### LISTE DES CONSIGNES
1. D'après le passage source, combien de points une victoire rapporte-t-elle lors de ce « Master » chinois ?
2. Citez fidèlement le passage source, en commençant à « Deux médailles d’or féminines, une » et en terminant à « prendre le titre. ».
3. Poursuivez le passage source sur les résultats japonais et français de ce « Master » chinois, à partir de sa dernière phrase.

### PASSAGE SOURCE
|---|
Une première depuis… le Masters 2017
Le Japon a marqué de son empreinte les deux premiers jours de ce « Master » chinois. Quatre catégories masculines (mais pas de -66kg engagé) : deux médailles d’or. Cinq catégories féminines, (mais pas de -48kg engagée) : deux médailles d’or. Une supériorité qui n’est pas un long fleuve tranquille, mais qui est obtenue dans certaines catégories sans les leaders — comme le -81kg Nagase, ou les deux rivaux Abe et Maruyama en -66kg, ou encore Shohei Ono en -73kg — et face à une opposition solide et volontaire pour attraper les précieux points distribués, quasiment l’équivalent d’un championnat du monde (1800 points pour la victoire, 2000 pour un titre mondial).
Deux médailles d’or féminines, une bonne moyenne, face à la plupart de leurs plus fortes rivales, et en particulier les Françaises, qui, malgré la présence de nos meilleures combattantes, Amandine Buchard, Clarisse Agbegnenou, ou encore Marie-Eve Gahié. Les féminines françaises réussissent un joli parcours global, accumulant les médailles… mais échouant pour l’instant systématiquement à prendre le titre.
|---|
### DONNÉES DISPONIBLES
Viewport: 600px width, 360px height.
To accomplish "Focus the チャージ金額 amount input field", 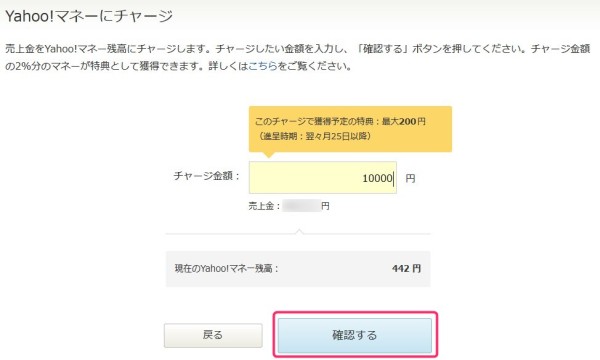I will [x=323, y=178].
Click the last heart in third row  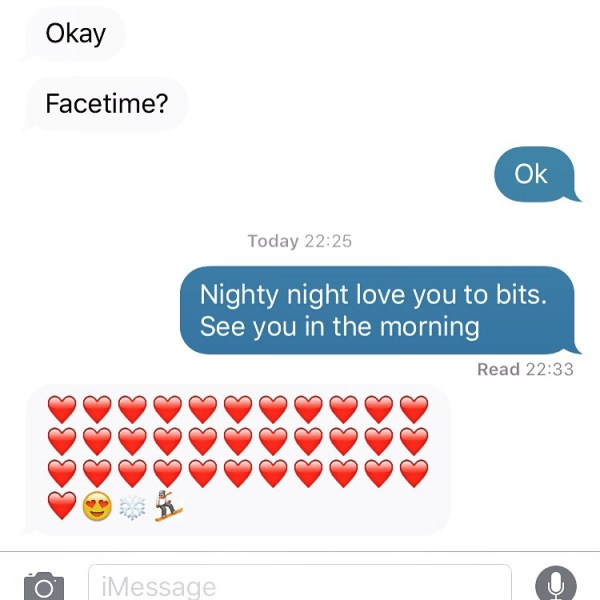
|---|
### RÉPONSES PAR CONSIGNE
1. Une victoire rapporte 1800 points.

2.
Deux médailles d’or féminines, une bonne moyenne, face à la plupart de leurs plus fortes rivales, et en particulier les Françaises, qui, malgré la présence de nos meilleures combattantes, Amandine Buchard, Clarisse Agbegnenou, ou encore Marie-Eve Gahié. Les féminines françaises réussissent un joli parcours global, accumulant les médailles… mais échouant pour l’instant systématiquement à prendre le titre.

3.
Clément toujours présente
La première à faire bonne impression : Mélanie Clément en -48kg. Tandis que sa rivale Mélodie Vaugarny subissait au second tour l’impact de la petite Kazakhstanaise Galbadrakh et son terrible ura-nage, la titulaire en équipe de France profitait d’un tableau accessible pour passer deux tours, avant d’échouer de façon un peu inattendue face à Narantsetseg Ganbaatar, médaillée mondiale junior 2015, 33e mondiale, une gauchère puissante et dangereuse par ses sutemi, et qui se sent pousser des ailes avec l’affaiblissement progressif de la grande Urantsetseg Munkhbat. C’est d’ailleurs dans la seconde partie de son tournoi, et en dominant — après la dangereuse Espagnole Julia Figueroa aux pénalités — la leader mongole pour la place de trois sur un ko-soto-gake / kata-guruma au timing parfait, que Mélanie Clément prouvait une nouvelle fois qu’elle était clairement désormais une « outsider » crédible pour une grande médaille. En l’absence des Japonaises et de l’Ukrainienne Bilodid, c’est la Kosovare Krasniqi qui affirmait son autorité de plus en plus forte sur cette catégorie. La médaille olympique est à portée pour elle.
Shishime écarte Buchard et Gneto
Amandine Buchard restait sur un exploit majeur : sa victoire à Osaka sur l’invaincue (depuis 2016) Uta Abe. En son absence, on pouvait espérer que cette formidable mécanique à projeter sur kata-guruma (mais pas que, elle alterne de plus en plus souvent avec des gardes dominantes et des techniques de hanche) allait enregistrer un nouveau succès. C’était sans compter avec la n°2 japonaise, Ai Shishime, qui finissait par la contrer après plus de six minutes de golden score en finale. Quatre combats entre ces deux là, une seule victoire pour Buchard… Championne du monde 2017, médaillée en 2018 et 2019, cette combattante joue son va-tout pour tenter encore de passer devant la petite sœur. Cette victoire va compter. Et si aucun membre de la famille Abe ne faisait les Jeux ?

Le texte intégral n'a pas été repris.